上記熱硬化性樹脂の硬化に際して、硬化剤や硬化促進剤を必要とする場合には、これを配合することができる。例えば、熱硬化性樹脂がエポキシ樹脂である場合は、硬化剤として酸無水物化合物、ジシアンジアミド、芳香族アミンなどのアミン化合物、ノボラック型フェノール樹脂などを用いることができる。また、硬化促進剤としては、イミダゾール化合物、第3級アミン化合物などを用いることができる。
【0013】
上記の成分のほか、樹脂組成物の流動性付与材、熱可塑性樹脂などの可塑性付与剤、着色剤、あるいは無機充填材を添加することもできる。樹脂組成物に無機充填材を配合すると、積層板に耐トラッキング性、耐熱性、低熱膨張率等の特性を付与することができる。

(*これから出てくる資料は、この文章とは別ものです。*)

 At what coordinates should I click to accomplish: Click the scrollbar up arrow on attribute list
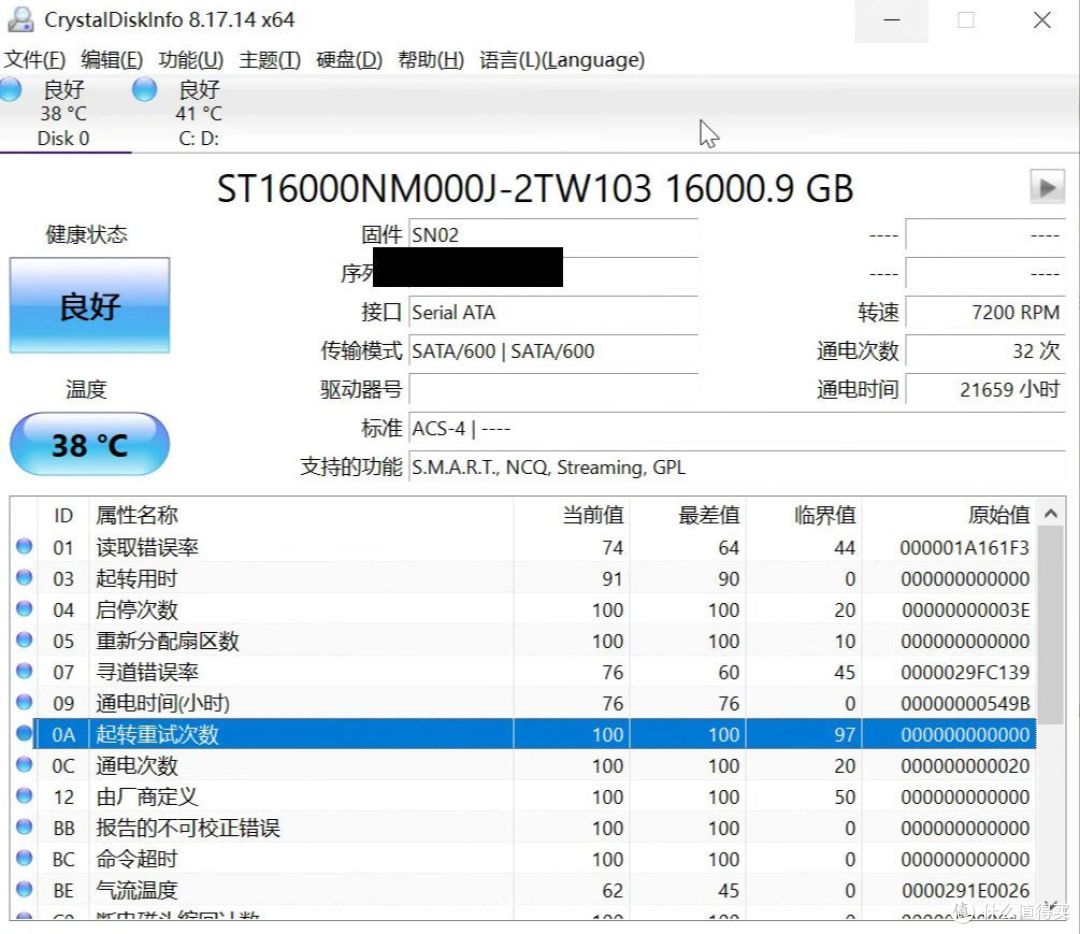(x=1052, y=513)
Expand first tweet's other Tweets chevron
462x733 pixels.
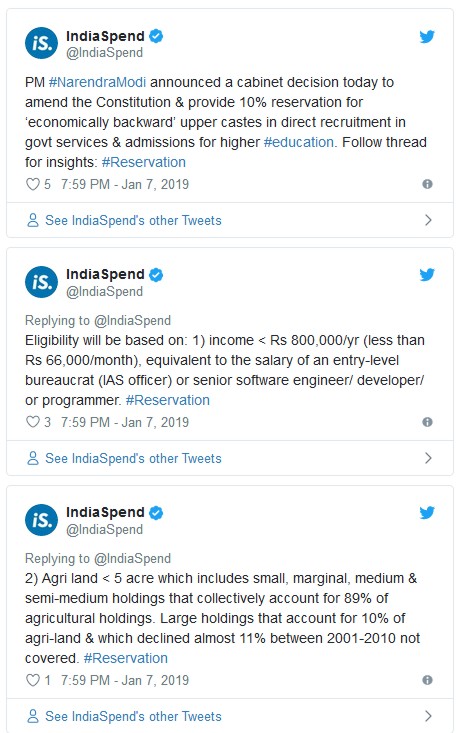pyautogui.click(x=428, y=220)
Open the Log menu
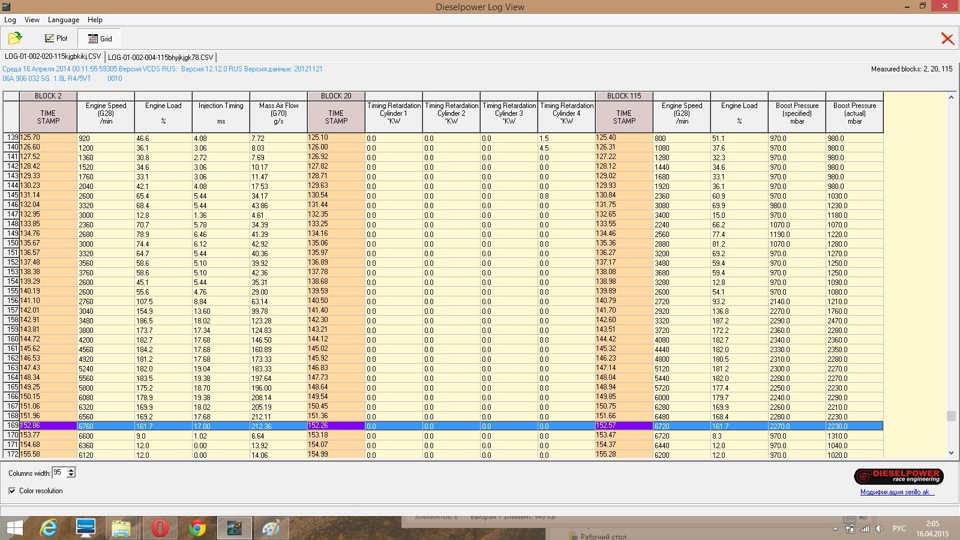960x540 pixels. pos(9,19)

かかる無機充填材としては特に限定されないが、水酸化アルミニウム、水酸化マグネシウム、炭酸カルシウム、タルク、ウォラストナイト、アルミナ、シリカ、未焼成クレー、焼成クレー、硫酸バリウム等が挙げられる。
【0014】
上記樹脂組成物の粒径は特に限定されないが、後述する樹脂分散水中における平均粒径が0.1〜50μmであることが好ましく、さらに好ましくは0.5〜10μmである。これにより、プリプレグの製造時における各材料の均一分散性と、プリプレグ並びに積層板を製造する際の樹脂成分の均一硬化性を向上させることができる。さらに、樹脂組成物粒子が基材の単繊維間へ侵入しやすくなるとともに、その後に加熱工程を経る場合には、樹脂組成物の溶融・含浸が容易になり、含浸性の良好なプリプレグを得ることができる。平均粒径が上記下限値未満では、樹脂組成物の取り扱い性が低下することがあり、上記上限値を超えると、均一分散性が低下するようになる。
【0015】
上記樹脂組成物を水に分散させて、樹脂分散水を調製する方法としては特に限定されないが、湿式、乾式いずれの方法を適用することができる。

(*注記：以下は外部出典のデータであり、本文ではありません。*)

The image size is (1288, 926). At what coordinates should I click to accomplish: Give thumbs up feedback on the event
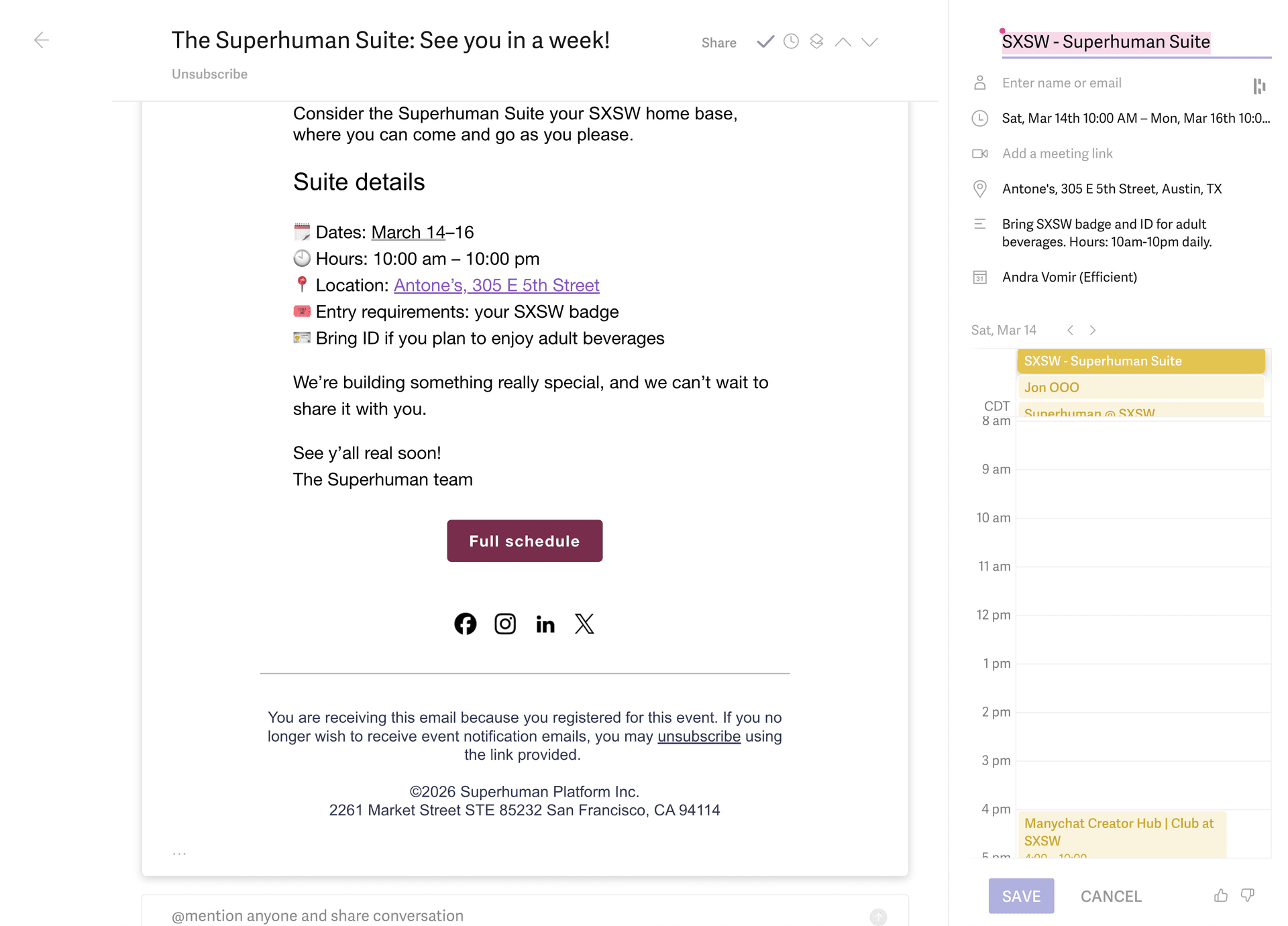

湿式の場合は、高圧ホモジナイザーに代表されるような高圧高速の分散装置を粉砕装置として利用することができる。具体的には、例えば、予め平均粒子径50〜150μmに粗粉砕された材料混合物を水に分散させ、これを200〜3000kg/cm2の高圧で高速処理することにより、微粒子化物が分散した樹脂スラリーを連続的に得ることができる。

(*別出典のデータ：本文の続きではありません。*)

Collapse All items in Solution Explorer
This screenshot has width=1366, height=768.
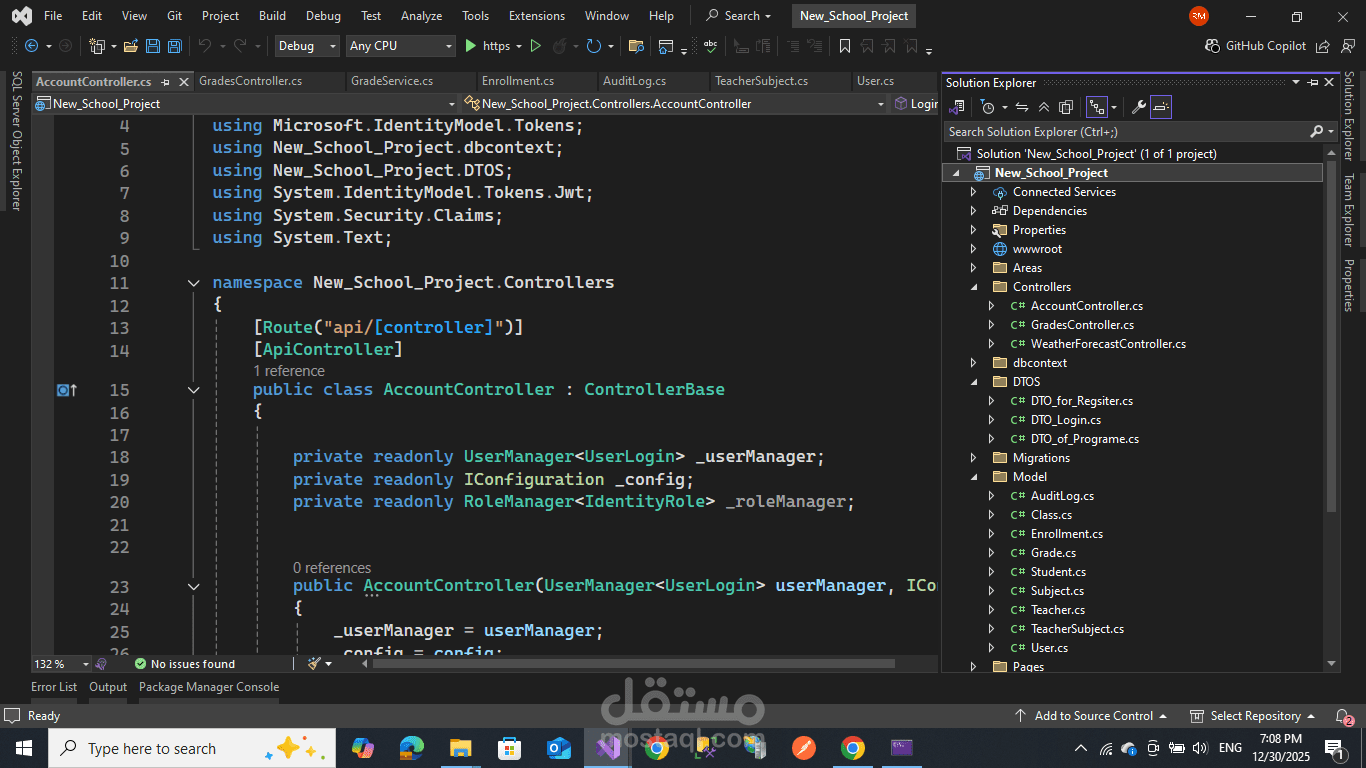1044,106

このほかにも、微粒子化した原材料混合物をノズル噴霧装置から噴霧し、これにノズル霧化装置により微粒子化された水に接触させて、水との濡れ性を高めた後に、通常の撹拌装置等を用いて水に分散させる方法などが挙げられる。
また、乾式の場合は、粗粉砕された材料もしくは材料混合物をジェットミルに代表されるような粉砕装置を用いて微粒子化し、これをヘンシェルミキサーのような攪拌装置などを用いて水に分散混合させることにより、樹脂分散水を得ることができる。
【0016】
このような方法により得られた樹脂分散水は特に限定されないが、樹脂分散水中の樹脂組成物濃度を40〜70重量%とすることが好ましい。これにより、取り扱い性に優れ、基材へ担持させるのに適した樹脂分散水とすることができる。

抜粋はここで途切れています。